Joining road warriors' journey to the west
By Erik Nilsson | China Daily | Updated: 2019-07-16 08:16
Finding fungus
As we approached Qumarleb, Captain and I were fretting that we didn't have a gift for our friend, Tseringben, who'd host us there.
A couple of hours later, a Tibetan guy on a motorcycle pulled up next to us during a pit stop on a remote prairie. He pointed to a plastic bag and asked: "Want to buy something?"
"What do you have?" I replied.
He opened the bag and answered: "Caterpillar fungus."
Jackpot! Our friend loves the stuff. The parasite endemic to the Qinghai-Tibet Plateau and Himalayas grows from ghost-moth larvae and is a highly prized and often high-priced traditional cure-all.
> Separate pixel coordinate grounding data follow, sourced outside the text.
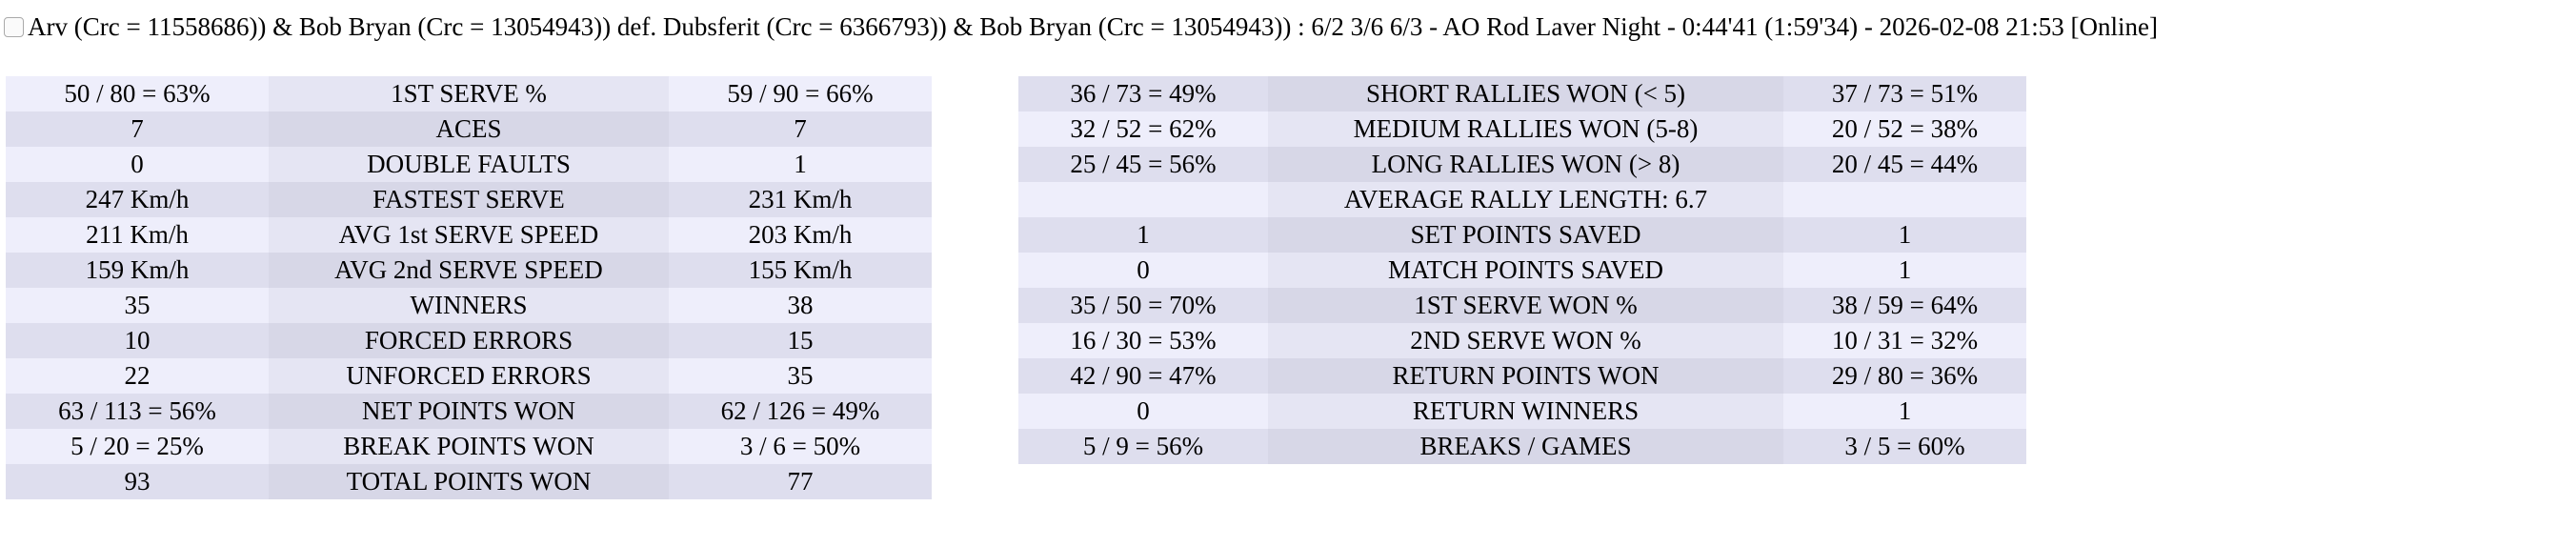 The width and height of the screenshot is (2576, 547). I want to click on player2-value: 15, so click(801, 341).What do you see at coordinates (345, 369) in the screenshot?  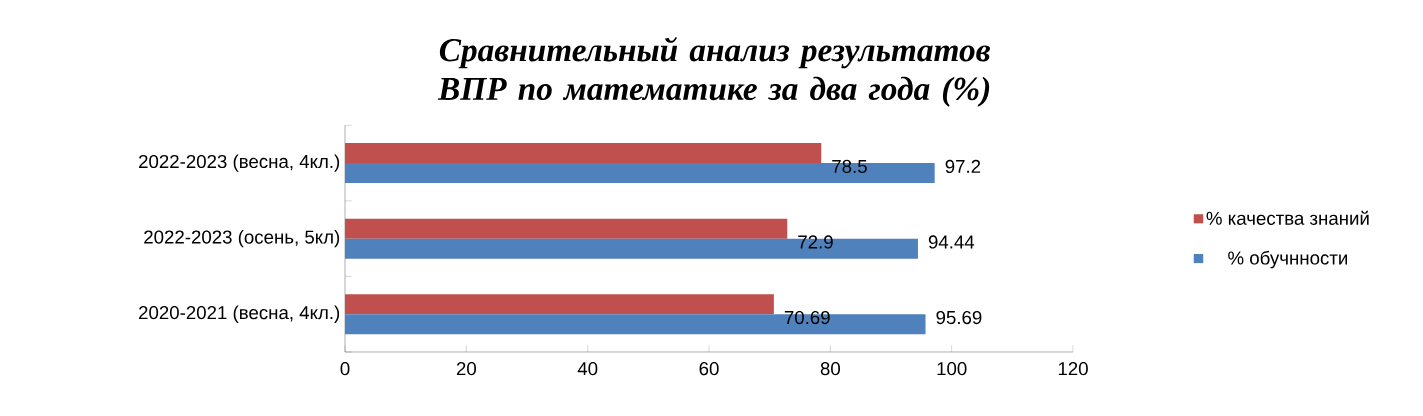 I see `x-tick-label: 0` at bounding box center [345, 369].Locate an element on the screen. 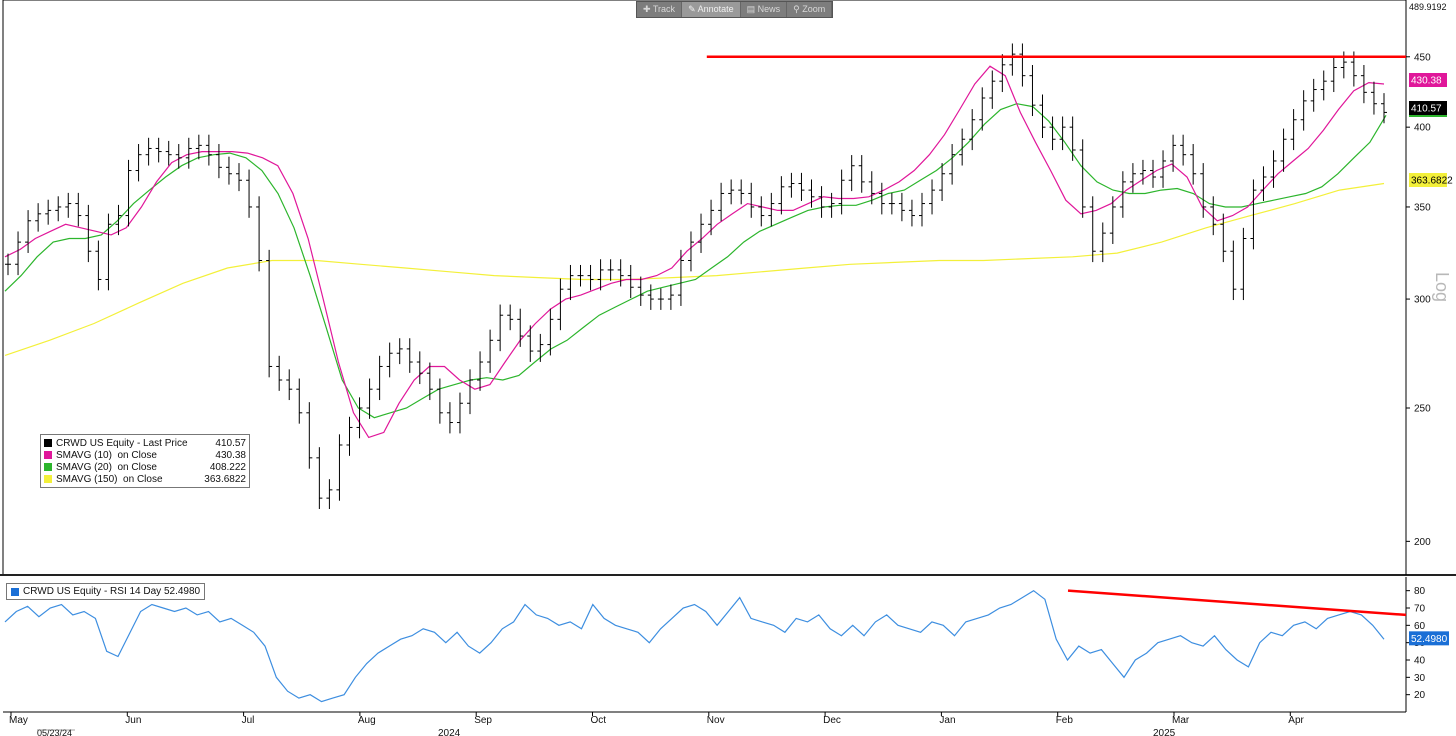 The image size is (1456, 736). price-y-top-label: 489.9192 is located at coordinates (1428, 7).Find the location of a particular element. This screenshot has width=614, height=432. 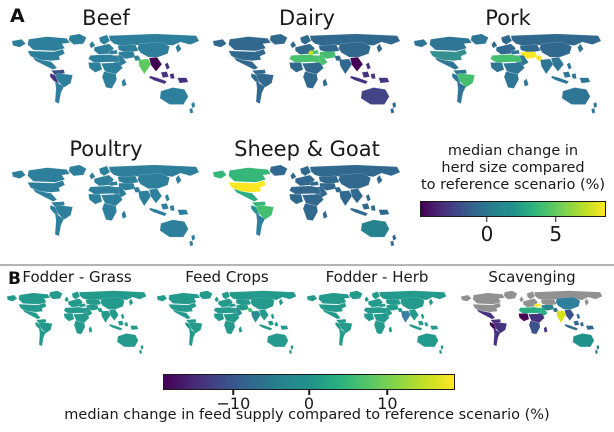

herd-size-colorbar is located at coordinates (513, 209).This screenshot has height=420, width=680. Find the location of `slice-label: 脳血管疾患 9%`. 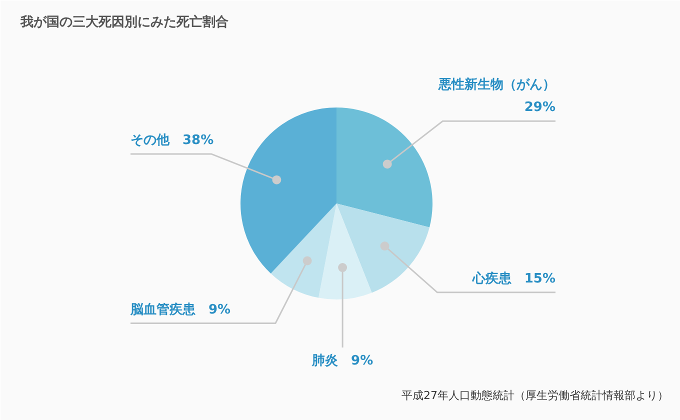

slice-label: 脳血管疾患 9% is located at coordinates (180, 310).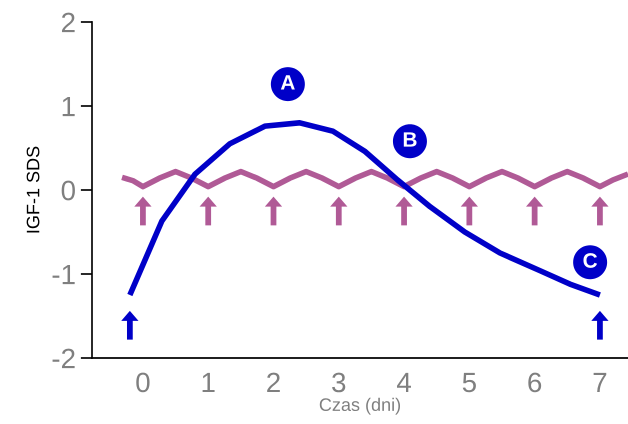 This screenshot has height=424, width=628. I want to click on annotation: B, so click(410, 140).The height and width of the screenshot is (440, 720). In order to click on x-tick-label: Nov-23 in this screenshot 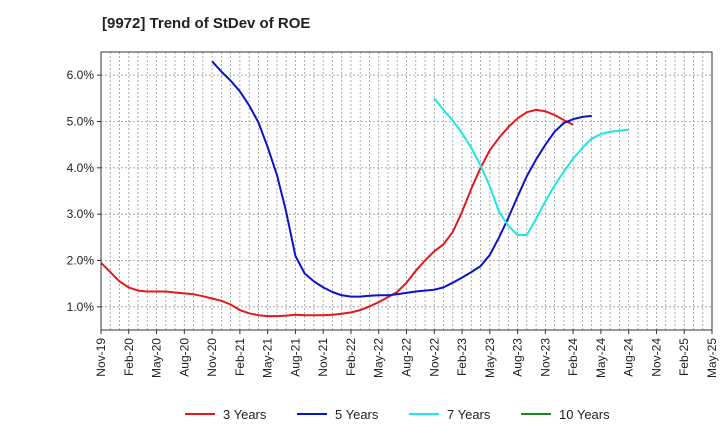, I will do `click(545, 358)`.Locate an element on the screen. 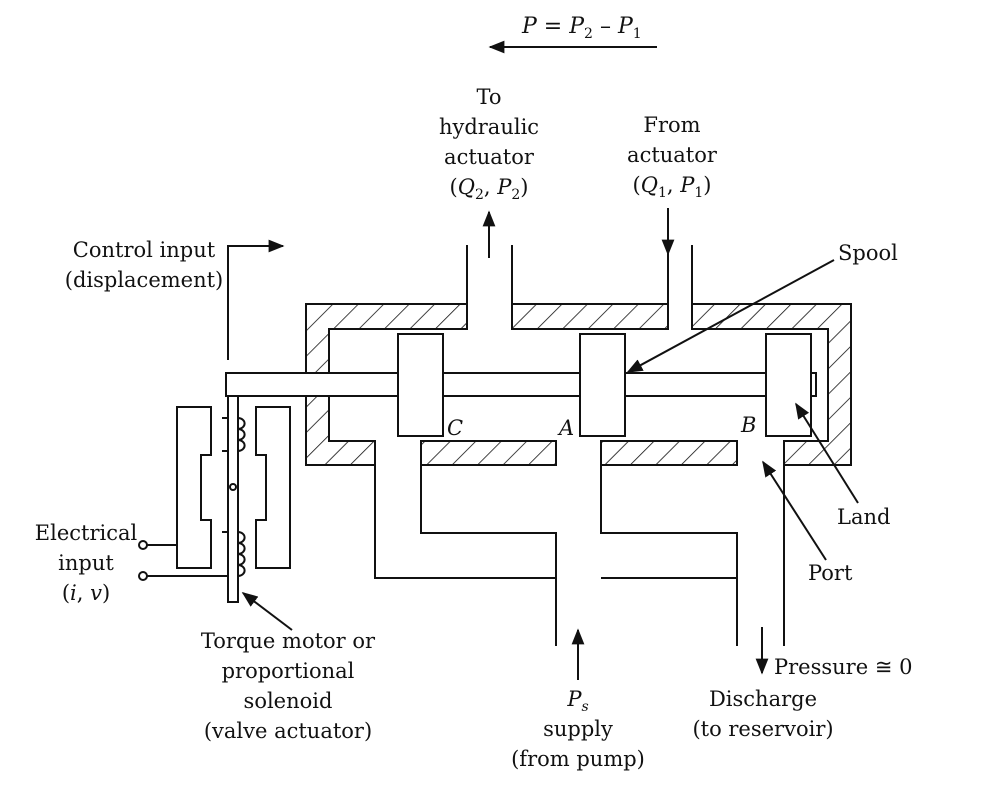 The height and width of the screenshot is (803, 982). control-input-label: Control input (displacement) is located at coordinates (144, 265).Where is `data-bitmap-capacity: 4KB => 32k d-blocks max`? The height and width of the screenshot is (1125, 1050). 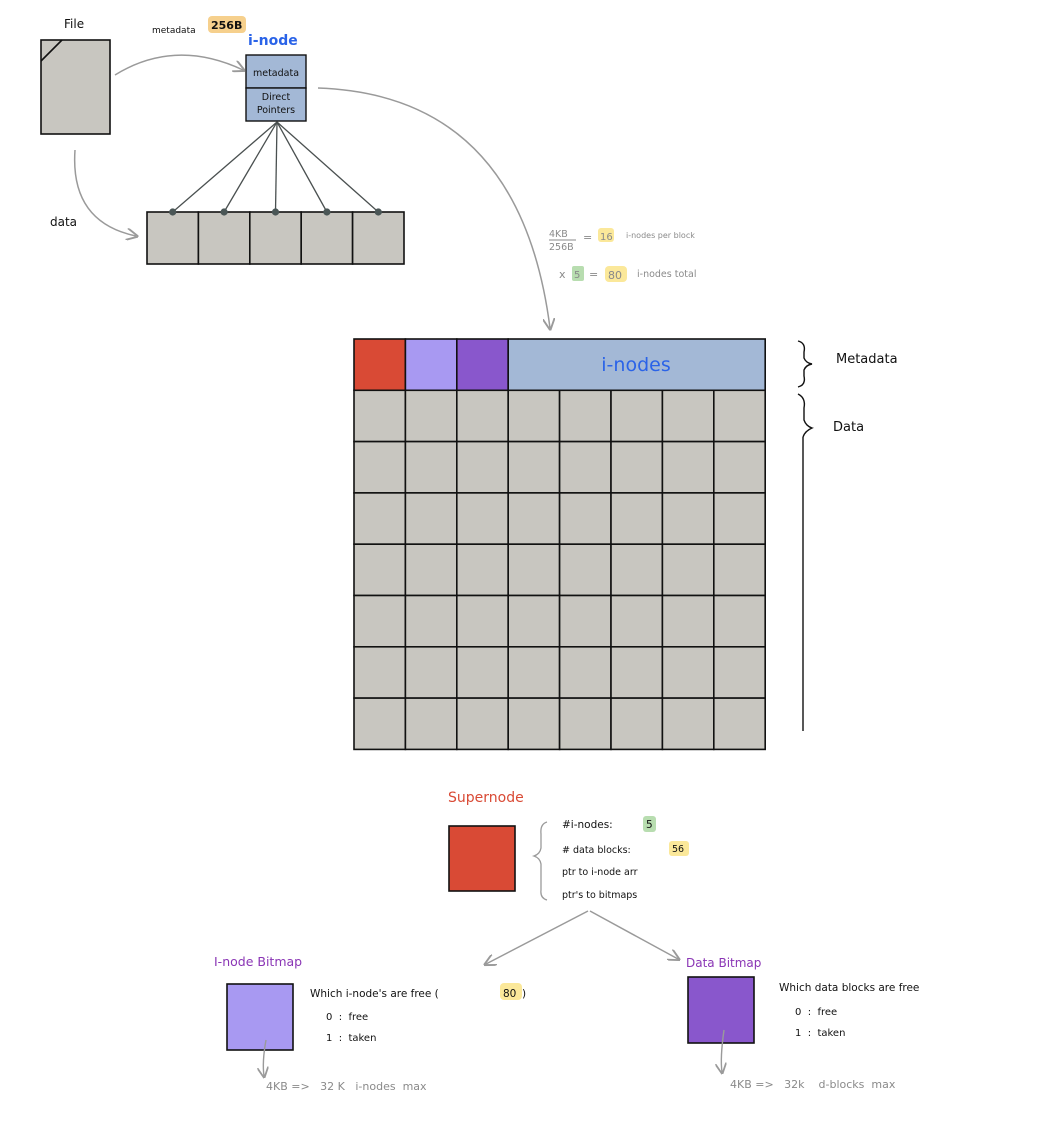 data-bitmap-capacity: 4KB => 32k d-blocks max is located at coordinates (813, 1084). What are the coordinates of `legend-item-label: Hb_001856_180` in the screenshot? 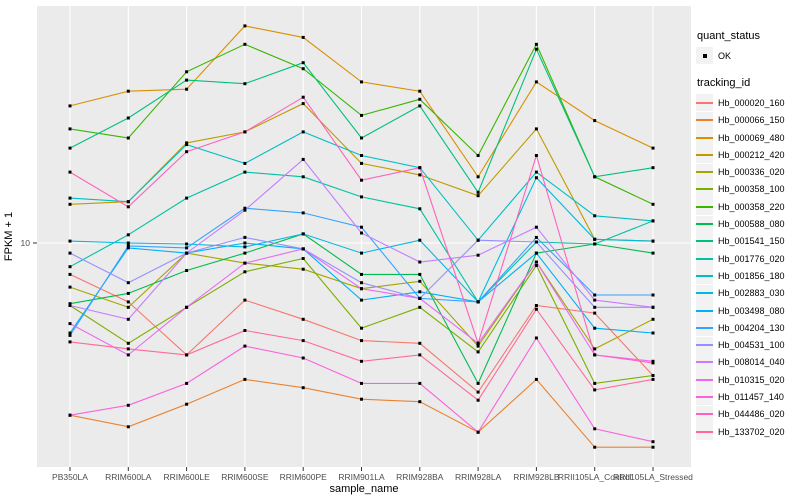 It's located at (752, 276).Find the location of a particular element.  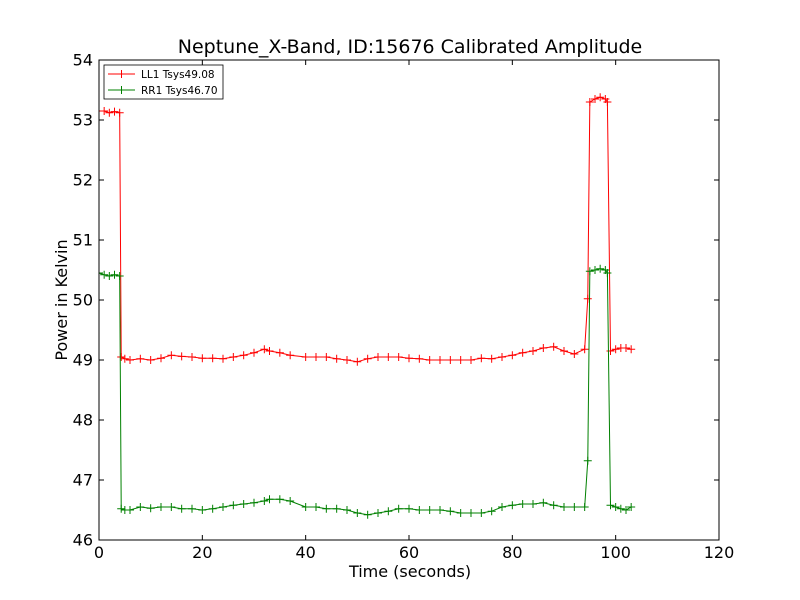

y-tick-label: 54 is located at coordinates (83, 60).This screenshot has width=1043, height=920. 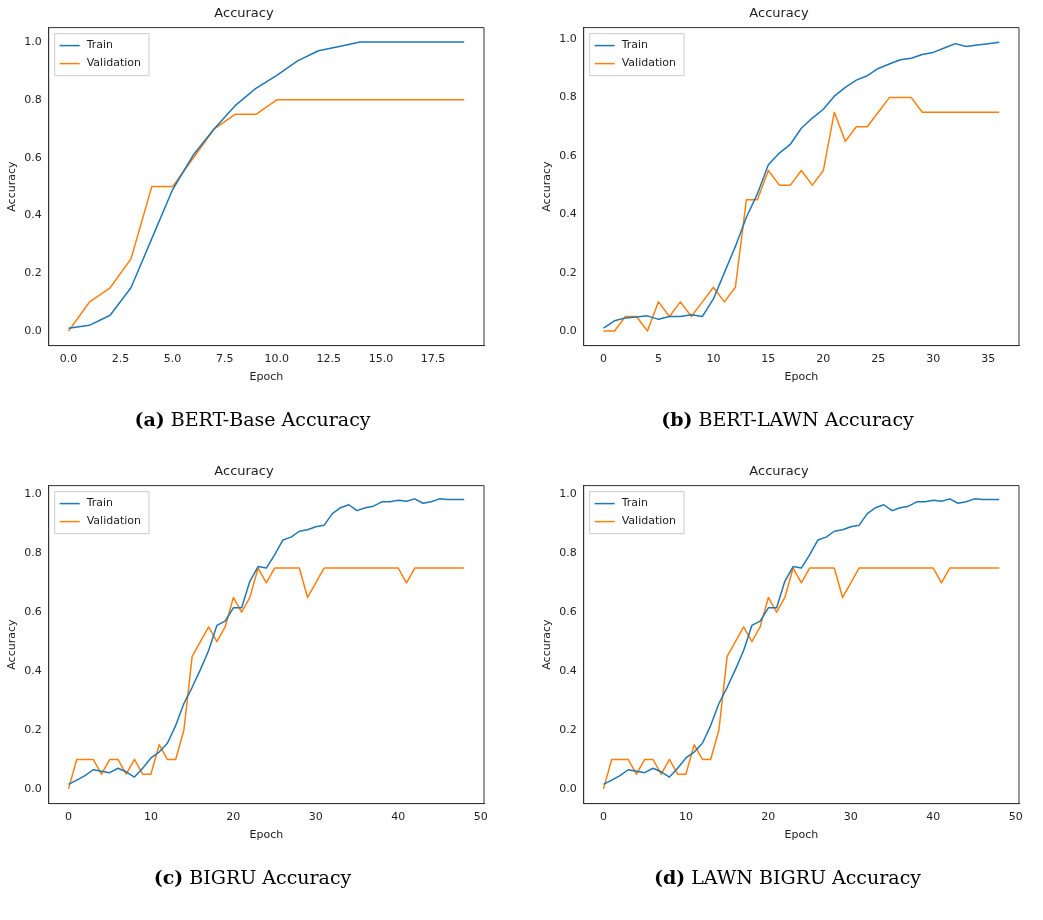 I want to click on text: (c) BIGRU Accuracy, so click(x=252, y=877).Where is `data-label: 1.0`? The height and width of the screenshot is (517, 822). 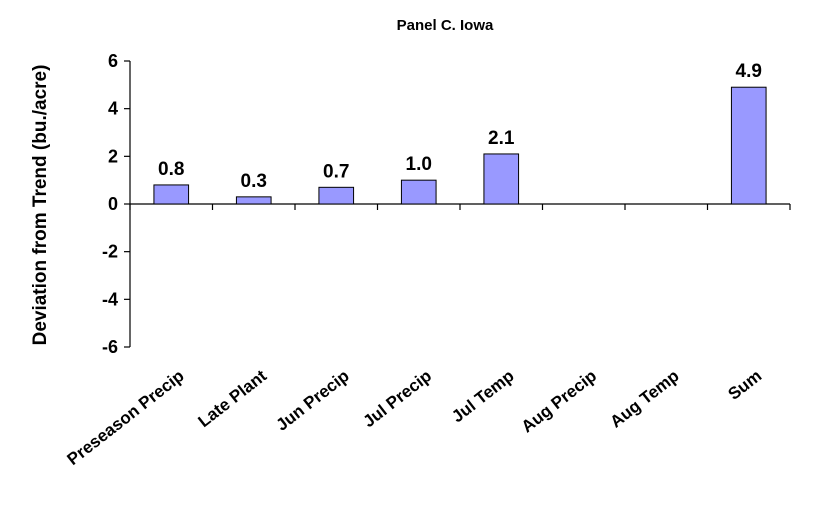
data-label: 1.0 is located at coordinates (419, 164).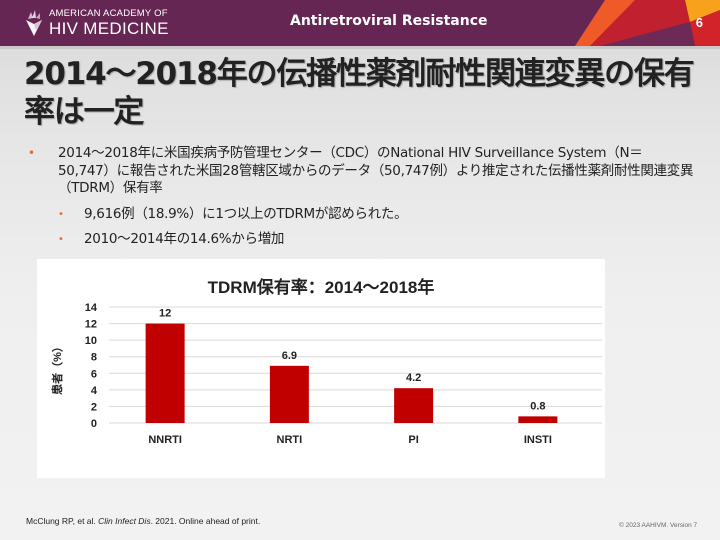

The organism, which looks like a woody caterpillar with a unicorn horn, can't move but appears ready to tiptoe away at any moment. It seems as otherworldly as the terrain that hosts it.
I bought six.
The plateau is called "the roof of the world" and "the planet's third pole" - and rightly so.
It sometimes reminds me more of Middle Earth or the last stand of a long-forgotten ice age.
Glaciers crown the scalps of the tallest peaks that thrust above where even grass can climb. They loom like stern sovereigns - the highest prominences of the highlands, reminding those lower in the sky of who reigns here.
The subordinate mountains are fleeced with every conceivable shade of green, speckled with yellow wildflowers and studded with black yaks. Silvery streams rinse the foothills' toes.
Qinghai's skies are similarly dynamic. I saw my first sun pillars - disembodied blotches of rainbow created by light refracting through ice particles in the sky - and a double rainbow arched over Qumbarleb on our first day full there.